Why is this fourth role so critical? Because data products face a risk profile fundamentally different from traditional software.

In his classic work on product risk, Marty Cagan of Silicon Valley Product Group discusses the "Four Big Risks" that all product teams must address:

  1. Value risk: Will customers buy it or users choose to use it?
  2. Usability risk: Can users figure out how to use it?
  3. Feasibility risk: Can our engineers build what we need with the time, skills, and technology we have?
  4. Business viability risk: Does this solution work for the various aspects of our business?

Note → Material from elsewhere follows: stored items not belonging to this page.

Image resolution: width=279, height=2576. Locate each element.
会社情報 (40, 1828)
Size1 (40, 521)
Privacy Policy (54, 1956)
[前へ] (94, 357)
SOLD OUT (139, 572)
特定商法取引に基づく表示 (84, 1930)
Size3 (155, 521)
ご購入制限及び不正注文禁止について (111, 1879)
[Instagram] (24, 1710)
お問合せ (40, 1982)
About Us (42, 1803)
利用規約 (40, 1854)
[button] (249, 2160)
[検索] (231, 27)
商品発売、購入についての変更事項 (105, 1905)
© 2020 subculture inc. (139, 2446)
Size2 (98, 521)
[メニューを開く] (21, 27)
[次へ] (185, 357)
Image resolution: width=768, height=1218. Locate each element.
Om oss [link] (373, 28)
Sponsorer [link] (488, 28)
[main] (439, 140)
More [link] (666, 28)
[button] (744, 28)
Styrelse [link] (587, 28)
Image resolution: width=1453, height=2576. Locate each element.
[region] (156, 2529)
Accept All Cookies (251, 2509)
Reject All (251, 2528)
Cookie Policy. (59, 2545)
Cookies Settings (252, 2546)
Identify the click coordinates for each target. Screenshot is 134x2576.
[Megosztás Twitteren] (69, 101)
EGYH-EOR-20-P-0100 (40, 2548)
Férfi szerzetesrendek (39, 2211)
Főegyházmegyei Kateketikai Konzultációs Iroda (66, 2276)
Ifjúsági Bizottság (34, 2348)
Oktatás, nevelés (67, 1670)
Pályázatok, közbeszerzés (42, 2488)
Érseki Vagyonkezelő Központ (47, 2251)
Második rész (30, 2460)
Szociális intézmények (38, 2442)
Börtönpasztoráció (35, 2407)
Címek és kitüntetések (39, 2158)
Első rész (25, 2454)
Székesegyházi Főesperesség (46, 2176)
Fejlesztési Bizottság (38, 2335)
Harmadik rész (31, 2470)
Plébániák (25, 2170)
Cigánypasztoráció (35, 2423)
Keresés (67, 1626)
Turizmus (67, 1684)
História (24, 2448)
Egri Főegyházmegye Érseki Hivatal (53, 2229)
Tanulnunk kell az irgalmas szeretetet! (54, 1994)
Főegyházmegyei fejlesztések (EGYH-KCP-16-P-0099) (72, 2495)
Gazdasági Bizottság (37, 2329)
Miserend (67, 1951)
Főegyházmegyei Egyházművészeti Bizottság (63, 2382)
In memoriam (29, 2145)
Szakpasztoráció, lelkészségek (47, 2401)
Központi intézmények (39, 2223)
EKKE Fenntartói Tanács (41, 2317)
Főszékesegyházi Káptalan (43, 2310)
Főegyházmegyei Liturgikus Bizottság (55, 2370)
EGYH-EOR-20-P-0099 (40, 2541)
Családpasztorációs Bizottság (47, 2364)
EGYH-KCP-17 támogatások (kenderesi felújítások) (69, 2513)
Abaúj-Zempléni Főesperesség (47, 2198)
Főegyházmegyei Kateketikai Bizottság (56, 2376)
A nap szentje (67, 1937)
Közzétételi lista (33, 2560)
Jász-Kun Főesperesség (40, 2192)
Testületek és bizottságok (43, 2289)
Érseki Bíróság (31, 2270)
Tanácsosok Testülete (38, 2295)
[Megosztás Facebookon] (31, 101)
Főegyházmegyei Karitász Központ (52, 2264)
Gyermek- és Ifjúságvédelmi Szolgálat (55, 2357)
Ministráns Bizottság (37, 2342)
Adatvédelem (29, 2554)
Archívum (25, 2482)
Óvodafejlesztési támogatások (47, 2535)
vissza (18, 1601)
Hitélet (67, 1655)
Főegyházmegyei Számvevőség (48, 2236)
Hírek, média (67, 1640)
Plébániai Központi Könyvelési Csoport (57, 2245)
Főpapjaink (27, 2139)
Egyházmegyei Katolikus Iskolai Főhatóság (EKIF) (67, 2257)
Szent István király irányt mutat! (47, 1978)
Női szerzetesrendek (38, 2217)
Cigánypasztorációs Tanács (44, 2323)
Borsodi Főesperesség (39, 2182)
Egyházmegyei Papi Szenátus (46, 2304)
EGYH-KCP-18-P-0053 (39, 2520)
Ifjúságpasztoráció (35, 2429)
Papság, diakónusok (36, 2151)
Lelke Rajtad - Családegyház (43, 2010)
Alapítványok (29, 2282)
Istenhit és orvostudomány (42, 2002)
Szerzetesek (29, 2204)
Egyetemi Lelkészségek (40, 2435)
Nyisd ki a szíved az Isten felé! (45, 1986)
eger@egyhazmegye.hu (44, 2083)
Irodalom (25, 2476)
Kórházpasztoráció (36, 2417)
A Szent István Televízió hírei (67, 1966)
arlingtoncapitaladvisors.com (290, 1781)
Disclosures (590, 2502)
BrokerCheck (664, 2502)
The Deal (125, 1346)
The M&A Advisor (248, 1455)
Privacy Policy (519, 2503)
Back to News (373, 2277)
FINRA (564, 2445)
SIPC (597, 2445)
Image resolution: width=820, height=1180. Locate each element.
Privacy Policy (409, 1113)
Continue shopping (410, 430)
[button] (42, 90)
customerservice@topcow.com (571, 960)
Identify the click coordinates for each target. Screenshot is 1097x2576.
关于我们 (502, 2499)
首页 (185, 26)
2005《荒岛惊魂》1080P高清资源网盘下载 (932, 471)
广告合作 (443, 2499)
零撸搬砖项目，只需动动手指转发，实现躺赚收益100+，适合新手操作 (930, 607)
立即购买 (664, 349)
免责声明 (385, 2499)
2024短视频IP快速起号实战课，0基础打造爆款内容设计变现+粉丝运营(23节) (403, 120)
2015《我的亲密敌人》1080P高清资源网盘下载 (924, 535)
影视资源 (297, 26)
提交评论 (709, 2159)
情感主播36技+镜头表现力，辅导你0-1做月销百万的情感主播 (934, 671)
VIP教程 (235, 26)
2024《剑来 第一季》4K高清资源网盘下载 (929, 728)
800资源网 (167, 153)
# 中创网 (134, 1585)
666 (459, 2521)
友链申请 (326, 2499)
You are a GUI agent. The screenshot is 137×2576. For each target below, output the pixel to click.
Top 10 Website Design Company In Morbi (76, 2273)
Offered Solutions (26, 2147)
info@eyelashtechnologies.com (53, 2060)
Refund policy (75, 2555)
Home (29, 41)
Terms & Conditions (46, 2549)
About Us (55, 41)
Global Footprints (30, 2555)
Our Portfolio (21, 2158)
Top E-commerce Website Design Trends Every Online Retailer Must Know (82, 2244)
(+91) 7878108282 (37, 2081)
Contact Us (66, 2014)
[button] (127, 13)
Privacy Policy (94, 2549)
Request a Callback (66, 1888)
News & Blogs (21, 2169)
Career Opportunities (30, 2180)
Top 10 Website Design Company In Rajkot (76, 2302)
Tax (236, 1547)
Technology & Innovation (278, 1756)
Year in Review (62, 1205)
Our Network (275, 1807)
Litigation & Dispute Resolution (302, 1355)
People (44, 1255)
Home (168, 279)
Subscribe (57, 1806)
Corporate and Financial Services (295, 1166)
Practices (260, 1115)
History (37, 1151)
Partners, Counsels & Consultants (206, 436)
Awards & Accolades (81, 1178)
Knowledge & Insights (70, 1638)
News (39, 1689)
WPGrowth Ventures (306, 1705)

For traditional products, the Product Trio maps cleanly to these risks:

  • The Product Manager addresses value and business viability risks
  • The Designer handles usability risk
  • The Tech Lead tackles feasibility risk

But data products introduce a fifth critical risk:

5. Ethical Data Risk

This encompasses:

  • Accountability for algorithmic decisions
  • Representativeness of data
  • Fairness across populations
  • Transparency and explainability
  • Data privacy and governance
  • Long-term impact and unintended consequences

This fifth risk doesn't map neatly to the traditional trio. While product managers might understand the business implications, designers might consider the user experience impact, and engineers might recognize some technical limitations, none are typically equipped to fully own this critical risk dimension.

That's where the Data Lead becomes essential.

Who thought about the pipeline?

Technical Feasibility Risk (Reimagined)

Even the nature of feasibility risk is different for data products:

In traditional software development, technical feasibility usually centers on engineering challenges: Can we build this feature? How much will it cost? How long will it take?

For data products, feasibility questions are more complex:

  • Do we have enough high-quality data to train this model?
  • Can we get acceptable accuracy across all key demographics?
  • Is real-time prediction possible given our infrastructure?
  • How do we handle data drift over time?

These questions require deep expertise in data science, data engineering, and the specific domain's data landscape. A traditional Tech Lead, while brilliant in software engineering, often lacks this specialized knowledge.

Ethical Risk (Expanded)

The ethical dimension permeates data products, especially those using AI/ML:

  • Are we accidentally encoding bias in our algorithms?
  • Are our recommendations creating harmful incentives?
  • Do our visualizations inadvertently mislead users?
  • Are we properly protecting sensitive data while still deriving value?
  • Can we explain how our model makes decisions?
  • Do we have proper measures to monitor, detect, and mitigate failures?

These aren't just hypothetical concerns—they're existential risks for data products. One ethical misstep can destroy trust permanently.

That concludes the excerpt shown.